Instructions to follow
Nothing but the records, repeated exactly, should form the response.

=-=-=

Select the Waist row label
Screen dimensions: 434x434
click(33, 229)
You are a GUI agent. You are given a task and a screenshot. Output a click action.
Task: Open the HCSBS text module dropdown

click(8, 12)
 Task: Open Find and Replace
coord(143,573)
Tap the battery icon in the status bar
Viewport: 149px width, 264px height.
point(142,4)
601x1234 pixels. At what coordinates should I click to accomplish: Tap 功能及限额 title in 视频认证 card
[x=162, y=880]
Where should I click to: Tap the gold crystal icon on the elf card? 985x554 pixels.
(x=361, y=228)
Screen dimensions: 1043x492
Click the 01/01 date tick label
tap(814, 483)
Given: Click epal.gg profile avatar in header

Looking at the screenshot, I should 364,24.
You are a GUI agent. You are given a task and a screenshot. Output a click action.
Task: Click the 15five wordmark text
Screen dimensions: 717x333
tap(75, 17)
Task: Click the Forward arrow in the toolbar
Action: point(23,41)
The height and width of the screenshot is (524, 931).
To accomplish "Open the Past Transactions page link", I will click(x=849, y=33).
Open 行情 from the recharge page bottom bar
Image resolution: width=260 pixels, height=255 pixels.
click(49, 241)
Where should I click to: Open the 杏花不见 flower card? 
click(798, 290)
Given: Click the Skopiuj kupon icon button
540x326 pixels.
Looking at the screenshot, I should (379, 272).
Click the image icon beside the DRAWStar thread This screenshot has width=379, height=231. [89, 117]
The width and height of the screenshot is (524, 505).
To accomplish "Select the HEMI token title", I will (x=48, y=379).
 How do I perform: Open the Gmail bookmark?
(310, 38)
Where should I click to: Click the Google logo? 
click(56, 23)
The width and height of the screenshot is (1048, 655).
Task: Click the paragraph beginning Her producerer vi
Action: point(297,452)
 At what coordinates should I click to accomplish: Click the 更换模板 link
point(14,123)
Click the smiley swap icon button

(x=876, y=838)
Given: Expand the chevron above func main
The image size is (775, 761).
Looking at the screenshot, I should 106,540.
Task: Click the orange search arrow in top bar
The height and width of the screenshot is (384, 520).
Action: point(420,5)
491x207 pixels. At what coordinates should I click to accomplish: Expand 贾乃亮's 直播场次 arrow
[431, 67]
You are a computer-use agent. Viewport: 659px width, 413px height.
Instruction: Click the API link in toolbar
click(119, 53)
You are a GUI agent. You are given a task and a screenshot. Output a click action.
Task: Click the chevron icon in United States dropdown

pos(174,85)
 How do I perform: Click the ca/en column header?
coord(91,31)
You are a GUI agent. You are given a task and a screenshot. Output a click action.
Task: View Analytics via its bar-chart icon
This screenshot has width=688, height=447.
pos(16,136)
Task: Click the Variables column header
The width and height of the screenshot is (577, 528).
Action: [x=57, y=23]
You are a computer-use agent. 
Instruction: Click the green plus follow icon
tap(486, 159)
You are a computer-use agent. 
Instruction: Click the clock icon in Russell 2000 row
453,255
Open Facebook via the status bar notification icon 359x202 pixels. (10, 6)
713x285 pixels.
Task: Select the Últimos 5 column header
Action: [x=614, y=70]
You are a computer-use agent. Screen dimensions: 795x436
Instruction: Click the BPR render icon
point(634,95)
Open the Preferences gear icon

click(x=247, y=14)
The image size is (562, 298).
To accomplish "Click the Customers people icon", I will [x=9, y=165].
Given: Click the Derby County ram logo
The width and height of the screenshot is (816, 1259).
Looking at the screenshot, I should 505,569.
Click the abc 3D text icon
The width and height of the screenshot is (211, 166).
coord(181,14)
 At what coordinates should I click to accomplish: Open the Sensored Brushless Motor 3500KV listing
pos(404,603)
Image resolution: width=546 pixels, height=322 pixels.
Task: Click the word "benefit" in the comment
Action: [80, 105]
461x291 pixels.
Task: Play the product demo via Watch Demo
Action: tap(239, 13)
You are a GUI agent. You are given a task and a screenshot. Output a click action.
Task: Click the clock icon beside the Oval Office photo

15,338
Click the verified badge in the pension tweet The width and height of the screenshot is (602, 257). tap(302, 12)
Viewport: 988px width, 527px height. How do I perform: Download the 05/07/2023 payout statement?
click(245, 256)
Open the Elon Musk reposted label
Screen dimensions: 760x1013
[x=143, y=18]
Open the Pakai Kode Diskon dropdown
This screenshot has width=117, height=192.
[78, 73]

=-=-=

Problem solution
Select the Waist row label
Screen dimensions: 434x434
click(33, 229)
You are a GUI agent. You are given a task and a screenshot. Output a click action.
Task: Open the HCSBS text module dropdown

click(8, 12)
 Task: Open Find and Replace
coord(143,573)
Tap the battery icon in the status bar
Viewport: 149px width, 264px height.
point(142,4)
601x1234 pixels. At what coordinates should I click to accomplish: Tap 功能及限额 title in 视频认证 card
[x=162, y=880]
Where should I click to: Tap the gold crystal icon on the elf card? 985x554 pixels.
(x=361, y=228)
Screen dimensions: 1043x492
Click the 01/01 date tick label
tap(814, 483)
Given: Click epal.gg profile avatar in header

Looking at the screenshot, I should 364,24.
You are a GUI agent. You are given a task and a screenshot. Output a click action.
Task: Click the 15five wordmark text
Screen dimensions: 717x333
tap(75, 17)
Task: Click the Forward arrow in the toolbar
Action: point(23,41)
The height and width of the screenshot is (524, 931).
To accomplish "Open the Past Transactions page link", I will click(x=849, y=33).
Open 行情 from the recharge page bottom bar
Image resolution: width=260 pixels, height=255 pixels.
click(49, 241)
Where should I click to: Open the 杏花不见 flower card? 
click(798, 290)
Given: Click the Skopiuj kupon icon button
540x326 pixels.
Looking at the screenshot, I should (379, 272).
Click the image icon beside the DRAWStar thread This screenshot has width=379, height=231. [89, 117]
The width and height of the screenshot is (524, 505).
To accomplish "Select the HEMI token title", I will (x=48, y=379).
 How do I perform: Open the Gmail bookmark?
(310, 38)
Where should I click to: Click the Google logo? 
click(56, 23)
The width and height of the screenshot is (1048, 655).
Task: Click the paragraph beginning Her producerer vi
Action: point(297,452)
 At what coordinates should I click to accomplish: Click the 更换模板 link
point(14,123)
Click the smiley swap icon button

(x=876, y=838)
Given: Expand the chevron above func main
The image size is (775, 761).
Looking at the screenshot, I should 106,540.
Task: Click the orange search arrow in top bar
The height and width of the screenshot is (384, 520).
Action: point(420,5)
491x207 pixels. At what coordinates should I click to accomplish: Expand 贾乃亮's 直播场次 arrow
[431, 67]
You are a computer-use agent. Viewport: 659px width, 413px height.
Instruction: Click the API link in toolbar
click(119, 53)
You are a GUI agent. You are given a task and a screenshot. Output a click action.
Task: Click the chevron icon in United States dropdown

pos(174,85)
 How do I perform: Click the ca/en column header?
coord(91,31)
You are a GUI agent. You are given a task and a screenshot. Output a click action.
Task: View Analytics via its bar-chart icon
This screenshot has width=688, height=447.
pos(16,136)
Task: Click the Variables column header
The width and height of the screenshot is (577, 528).
Action: [x=57, y=23]
You are a computer-use agent. 
Instruction: Click the green plus follow icon
tap(486, 159)
You are a computer-use agent. 
Instruction: Click the clock icon in Russell 2000 row
453,255
Open Facebook via the status bar notification icon 359x202 pixels. (10, 6)
713x285 pixels.
Task: Select the Últimos 5 column header
Action: [x=614, y=70]
You are a computer-use agent. Screen dimensions: 795x436
Instruction: Click the BPR render icon
point(634,95)
Open the Preferences gear icon

click(x=247, y=14)
The image size is (562, 298).
To accomplish "Click the Customers people icon", I will [x=9, y=165].
Given: Click the Derby County ram logo
The width and height of the screenshot is (816, 1259).
Looking at the screenshot, I should 505,569.
Click the abc 3D text icon
The width and height of the screenshot is (211, 166).
coord(181,14)
 At what coordinates should I click to accomplish: Open the Sensored Brushless Motor 3500KV listing
pos(404,603)
Image resolution: width=546 pixels, height=322 pixels.
Task: Click the word "benefit" in the comment
Action: [80, 105]
461x291 pixels.
Task: Play the product demo via Watch Demo
Action: tap(239, 13)
You are a GUI agent. You are given a task and a screenshot. Output a click action.
Task: Click the clock icon beside the Oval Office photo

15,338
Click the verified badge in the pension tweet The width and height of the screenshot is (602, 257). tap(302, 12)
Viewport: 988px width, 527px height. How do I perform: Download the 05/07/2023 payout statement?
click(245, 256)
Open the Elon Musk reposted label
Screen dimensions: 760x1013
[x=143, y=18]
Open the Pakai Kode Diskon dropdown
This screenshot has width=117, height=192.
[78, 73]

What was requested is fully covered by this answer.